__PROBLEM__
Every line below needs to be reproduced exactly.

__DATA SHOWN__
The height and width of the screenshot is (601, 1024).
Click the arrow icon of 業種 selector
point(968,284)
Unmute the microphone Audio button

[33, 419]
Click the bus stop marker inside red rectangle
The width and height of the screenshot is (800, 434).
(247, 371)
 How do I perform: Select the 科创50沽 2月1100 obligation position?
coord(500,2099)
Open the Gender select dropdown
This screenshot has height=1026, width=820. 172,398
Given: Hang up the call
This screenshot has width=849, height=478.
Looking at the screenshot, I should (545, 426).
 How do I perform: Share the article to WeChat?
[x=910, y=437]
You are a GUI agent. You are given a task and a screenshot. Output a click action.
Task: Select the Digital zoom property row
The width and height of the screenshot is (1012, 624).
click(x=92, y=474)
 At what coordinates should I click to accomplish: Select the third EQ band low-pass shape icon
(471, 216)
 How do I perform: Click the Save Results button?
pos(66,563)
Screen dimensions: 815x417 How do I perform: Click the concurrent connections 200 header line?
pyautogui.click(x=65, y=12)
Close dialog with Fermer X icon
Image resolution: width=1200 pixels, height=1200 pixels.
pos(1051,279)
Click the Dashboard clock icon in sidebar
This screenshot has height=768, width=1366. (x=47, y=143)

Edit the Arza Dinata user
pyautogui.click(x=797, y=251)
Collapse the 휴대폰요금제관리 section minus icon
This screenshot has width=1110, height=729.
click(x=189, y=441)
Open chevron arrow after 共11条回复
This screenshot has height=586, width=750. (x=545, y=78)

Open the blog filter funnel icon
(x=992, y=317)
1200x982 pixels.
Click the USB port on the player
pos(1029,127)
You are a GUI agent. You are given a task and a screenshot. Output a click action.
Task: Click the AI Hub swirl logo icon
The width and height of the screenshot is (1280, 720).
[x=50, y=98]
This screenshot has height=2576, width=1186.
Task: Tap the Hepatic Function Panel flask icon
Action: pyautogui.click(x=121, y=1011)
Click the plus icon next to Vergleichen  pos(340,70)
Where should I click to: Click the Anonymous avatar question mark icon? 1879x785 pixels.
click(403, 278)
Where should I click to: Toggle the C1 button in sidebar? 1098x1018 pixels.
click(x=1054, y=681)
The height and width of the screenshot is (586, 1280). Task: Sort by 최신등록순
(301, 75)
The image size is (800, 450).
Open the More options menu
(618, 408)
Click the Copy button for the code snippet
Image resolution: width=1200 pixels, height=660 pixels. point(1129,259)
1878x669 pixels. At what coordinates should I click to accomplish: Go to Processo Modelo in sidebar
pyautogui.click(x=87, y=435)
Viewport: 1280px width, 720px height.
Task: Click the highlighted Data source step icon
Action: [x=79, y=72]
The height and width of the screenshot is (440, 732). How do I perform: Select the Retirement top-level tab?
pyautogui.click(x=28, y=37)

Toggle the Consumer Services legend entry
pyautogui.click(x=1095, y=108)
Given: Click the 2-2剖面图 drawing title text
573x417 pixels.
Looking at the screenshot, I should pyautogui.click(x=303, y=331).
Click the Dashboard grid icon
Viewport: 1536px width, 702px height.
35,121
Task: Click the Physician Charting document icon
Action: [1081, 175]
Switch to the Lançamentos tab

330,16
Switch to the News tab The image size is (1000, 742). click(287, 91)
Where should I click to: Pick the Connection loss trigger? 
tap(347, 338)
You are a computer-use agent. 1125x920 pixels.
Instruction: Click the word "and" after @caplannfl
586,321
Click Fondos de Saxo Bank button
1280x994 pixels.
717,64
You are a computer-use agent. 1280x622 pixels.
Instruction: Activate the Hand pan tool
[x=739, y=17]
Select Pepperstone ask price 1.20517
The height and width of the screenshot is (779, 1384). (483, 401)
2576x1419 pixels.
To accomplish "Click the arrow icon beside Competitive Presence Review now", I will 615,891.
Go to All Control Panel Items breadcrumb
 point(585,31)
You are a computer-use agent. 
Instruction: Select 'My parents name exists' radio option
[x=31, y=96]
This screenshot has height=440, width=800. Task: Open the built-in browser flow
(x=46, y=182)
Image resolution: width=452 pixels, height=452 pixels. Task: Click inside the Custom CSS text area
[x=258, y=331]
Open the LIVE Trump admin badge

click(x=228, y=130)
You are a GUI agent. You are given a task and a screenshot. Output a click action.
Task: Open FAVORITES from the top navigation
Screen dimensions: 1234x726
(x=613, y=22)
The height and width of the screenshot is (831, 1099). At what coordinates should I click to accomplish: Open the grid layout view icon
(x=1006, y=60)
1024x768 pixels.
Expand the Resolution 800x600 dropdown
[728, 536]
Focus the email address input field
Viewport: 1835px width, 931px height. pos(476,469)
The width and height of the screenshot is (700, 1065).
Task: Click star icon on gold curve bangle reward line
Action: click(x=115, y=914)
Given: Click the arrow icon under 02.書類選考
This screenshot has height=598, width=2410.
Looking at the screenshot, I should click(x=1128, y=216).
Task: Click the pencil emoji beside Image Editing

__ANSWER TO THIS TASK__
The height and width of the screenshot is (601, 1024).
Click the arrow icon of 業種 selector
point(968,284)
Unmute the microphone Audio button

[33, 419]
Click the bus stop marker inside red rectangle
The width and height of the screenshot is (800, 434).
(247, 371)
 How do I perform: Select the 科创50沽 2月1100 obligation position?
coord(500,2099)
Open the Gender select dropdown
This screenshot has height=1026, width=820. 172,398
Given: Hang up the call
This screenshot has width=849, height=478.
Looking at the screenshot, I should (545, 426).
 How do I perform: Share the article to WeChat?
[x=910, y=437]
You are a GUI agent. You are given a task and a screenshot. Output a click action.
Task: Select the Digital zoom property row
The width and height of the screenshot is (1012, 624).
click(x=92, y=474)
 At what coordinates should I click to accomplish: Select the third EQ band low-pass shape icon
(471, 216)
 How do I perform: Click the Save Results button?
pos(66,563)
Screen dimensions: 815x417 How do I perform: Click the concurrent connections 200 header line?
pyautogui.click(x=65, y=12)
Close dialog with Fermer X icon
Image resolution: width=1200 pixels, height=1200 pixels.
pos(1051,279)
Click the Dashboard clock icon in sidebar
This screenshot has height=768, width=1366. (x=47, y=143)

Edit the Arza Dinata user
pyautogui.click(x=797, y=251)
Collapse the 휴대폰요금제관리 section minus icon
This screenshot has width=1110, height=729.
click(x=189, y=441)
Open chevron arrow after 共11条回复
This screenshot has height=586, width=750. (x=545, y=78)

Open the blog filter funnel icon
(x=992, y=317)
1200x982 pixels.
Click the USB port on the player
pos(1029,127)
You are a GUI agent. You are given a task and a screenshot. Output a click action.
Task: Click the AI Hub swirl logo icon
The width and height of the screenshot is (1280, 720).
[x=50, y=98]
This screenshot has height=2576, width=1186.
Task: Tap the Hepatic Function Panel flask icon
Action: pyautogui.click(x=121, y=1011)
Click the plus icon next to Vergleichen  pos(340,70)
Where should I click to: Click the Anonymous avatar question mark icon? 1879x785 pixels.
click(403, 278)
Where should I click to: Toggle the C1 button in sidebar? 1098x1018 pixels.
click(x=1054, y=681)
The height and width of the screenshot is (586, 1280). Task: Sort by 최신등록순
(301, 75)
The image size is (800, 450).
Open the More options menu
(618, 408)
Click the Copy button for the code snippet
Image resolution: width=1200 pixels, height=660 pixels. point(1129,259)
1878x669 pixels. At what coordinates should I click to accomplish: Go to Processo Modelo in sidebar
pyautogui.click(x=87, y=435)
Viewport: 1280px width, 720px height.
Task: Click the highlighted Data source step icon
Action: [x=79, y=72]
The height and width of the screenshot is (440, 732). How do I perform: Select the Retirement top-level tab?
pyautogui.click(x=28, y=37)

Toggle the Consumer Services legend entry
pyautogui.click(x=1095, y=108)
Given: Click the 2-2剖面图 drawing title text
573x417 pixels.
Looking at the screenshot, I should pyautogui.click(x=303, y=331).
Click the Dashboard grid icon
Viewport: 1536px width, 702px height.
35,121
Task: Click the Physician Charting document icon
Action: [1081, 175]
Switch to the Lançamentos tab

330,16
Switch to the News tab The image size is (1000, 742). click(287, 91)
Where should I click to: Pick the Connection loss trigger? 
tap(347, 338)
You are a computer-use agent. 1125x920 pixels.
Instruction: Click the word "and" after @caplannfl
586,321
Click Fondos de Saxo Bank button
1280x994 pixels.
717,64
You are a computer-use agent. 1280x622 pixels.
Instruction: Activate the Hand pan tool
[x=739, y=17]
Select Pepperstone ask price 1.20517
The height and width of the screenshot is (779, 1384). (483, 401)
2576x1419 pixels.
To accomplish "Click the arrow icon beside Competitive Presence Review now", I will 615,891.
Go to All Control Panel Items breadcrumb
 point(585,31)
You are a computer-use agent. 
Instruction: Select 'My parents name exists' radio option
[x=31, y=96]
This screenshot has height=440, width=800. Task: Open the built-in browser flow
(x=46, y=182)
Image resolution: width=452 pixels, height=452 pixels. Task: Click inside the Custom CSS text area
[x=258, y=331]
Open the LIVE Trump admin badge

click(x=228, y=130)
You are a GUI agent. You are given a task and a screenshot. Output a click action.
Task: Open FAVORITES from the top navigation
Screen dimensions: 1234x726
(x=613, y=22)
The height and width of the screenshot is (831, 1099). At what coordinates should I click to accomplish: Open the grid layout view icon
(x=1006, y=60)
1024x768 pixels.
Expand the Resolution 800x600 dropdown
[728, 536]
Focus the email address input field
Viewport: 1835px width, 931px height. pos(476,469)
The width and height of the screenshot is (700, 1065).
Task: Click star icon on gold curve bangle reward line
Action: click(x=115, y=914)
Given: Click the arrow icon under 02.書類選考
This screenshot has height=598, width=2410.
Looking at the screenshot, I should click(x=1128, y=216).
Task: Click the pencil emoji beside Image Editing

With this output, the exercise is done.